Veterans Find Therapy In Art At Kellogg Community College

Bob Psalmond's art at Kellogg Community College's library
Kellogg Community College

Five years ago, Kellogg Community College noticed that a large number of veterans were enrolled in its classes. So it started a writing project to help bring those veterans together.

“We had a lot of veterans that write as a way to express themselves. It’s a natural ability, but it’s also something that helps them kind of process things that are marinating internally,” says T.J. Mohl, a counselor and veteran’s advocate at KCC. 

Mohl says the annual Veterans Art Exhibit began three years ago as a way to display these stories. But now you can see everything from painting to welding art.

Bob Psalmonds is a former photography student from KCC, but for this exhibit he’s also displaying the result of his new hobby.
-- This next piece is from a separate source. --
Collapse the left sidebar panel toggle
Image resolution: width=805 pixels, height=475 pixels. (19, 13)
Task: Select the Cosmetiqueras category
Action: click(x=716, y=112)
It’s a clay mask called “Self Portrait.” He says it mostly looks like him, but he gave it red eyes.

Those eyes symbolize how intimidating he and others in the armed forces can seem to civilians. He served 13 years in the army, and six years in the U.S. Air Force. Psalmonds says his commanding officers taught him to react, not feel. That instinct can be frightening to those who haven’t served.

I remember a police officer walking in my church and saying ‘Well I…when I walked in the door I checked where all the exits were, where most of the people were sitting. I checked this and I checked that.’ Well as an ex-G.I. or somebody that’s been in any kind of a combat situation. I can tell you that when I walk in to a building, I check out where the exits are.

Psalmonds says making art helps him stay calm. 

Paul Edwards' print of a beaver lodge
Credit Kellogg Community College
Paul Edwards' print of a beaver lodge

“Art helps me to get some of the frustration, the anger, the tension out of me and into like the clay,” he says.

Paul Edwards was in the military for eight years. First in the army, then the National Guard.

He makes photographs using an 1800’s process called Van Dyke Brown - named after a paint color similar to the brownish tinge it gives the photos. Edwards says it’s the type of photography that replaced tintypes. Needless to say, it’s pretty complicated.

“It’s not a matter of putting a negative in a camera or taking a digital. I make the negatives on glass and then shoot them and print them,” he says.

Edwards' photos might remind you of the old West. There’s a beaver lodge and a portrait of a Native American woman sitting in front of a wigwam. He says he likes the creativity and challenge that comes with making the photos with Van Dyke Brown.

“It goes beyond pushing a button. In any technical…whether it’s in the military to push a button or a digital camera to push a button, it takes away from the hands-on and care it takes to produce the results that you want,” says Edwards.

One of Jerome Washington's sketches
Credit Kellogg Community College
One of Jerome Washington's sketches

Where Edwards process is slow, Jerome Washington’s art is lightning fast. Schools and parents pay him to draw five to seven minute sketches of kids.

“And the idea is to promote self-esteem of the children and lift them up,” he says.

Washington is 63 now, but his military service goes back to when he was 19 working on a Navy aircraft carrier. He says he actually joined the Navy so he wouldn’t get drafted to Vietnam.

“I knew my own self that if I had to go over there, I don’t know if I would have come back the same person. And I didn’t want to chance that,” he says.

Washington says now that he’s out of the service, his art is his way of giving back.

“When people see my sketches, they know right away that I’m making an impression on why children are very important and why life is really important,” says Washington.

You can see the Veterans Art Exhibit in the Kellogg Community Collegelibrary through the end of November.